As a woman currently living in Scotland let me just say that this MVWD is something that I can see happening. In fact, I think I might know this guy haha

BexJuly 30th, 2010 at 1:43 am

Hello. This was my story, and I’m British – Arse is a term I hear and use myself. Not sure where all the gratuitous nonsense about racism and/or nationalism came from!

I still recall this story when people talk about awful dates, although I have to say I do think online dating can work!

LouSeptember 13th, 2010 at 6:05 am

Oh dear… just one thing to say (or rather shout): HAHAHAHAHAHAHAHAHAHAHA IDIOT.

ClaireOctober 20th, 2010 at 5:48 pm

Oh soapboxes… how we love thee.

Also, did it never cross anyone’s mind that he could be Australian? In fact, I’m sure that there are a few guys down here that would carry on like that.. ewwwwww.

MCNovember 6th, 2010 at 8:38 pm

@luna.. assuming that someone who uses the word “arse” might be Scottish doesn’t make one a “racist” anyway. No one today, and I mean NO ONE even knows what the word means. So learn it.

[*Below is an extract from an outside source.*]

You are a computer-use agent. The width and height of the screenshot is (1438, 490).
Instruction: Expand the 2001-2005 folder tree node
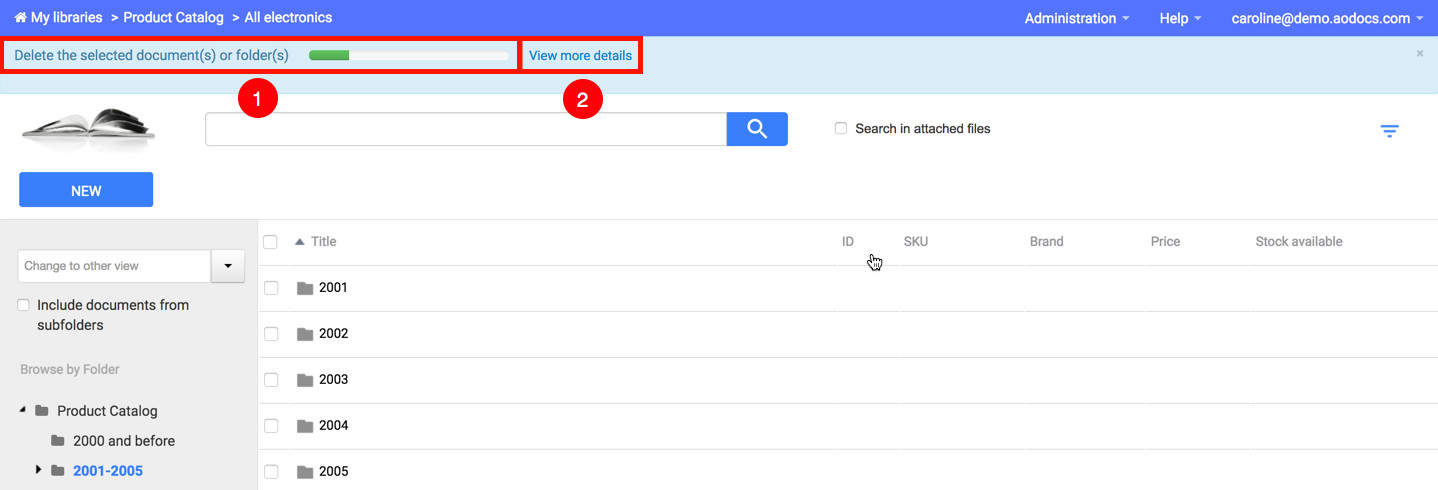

Larz BlackmanApril 7th, 2011 at 12:13 pm

Anyone who would date a married person deserves whatever bullshit comes their way.

DynamiteJuly 3rd, 2011 at 4:34 pm

why would you even laugh its like you thought it was cute. I would of flipped him off and left. Why even sit around wasting your time with a idiot like that. ugh guys these days need to take their brains out their di*ks

KatAugust 1st, 2011 at 3:30 am

God chill the freak down people. Duncan stop taking things so seriously.
SMH

BexOctober 4th, 2012 at 1:59 pm

Larz – he was married but had been seperated for a while. Hence the date.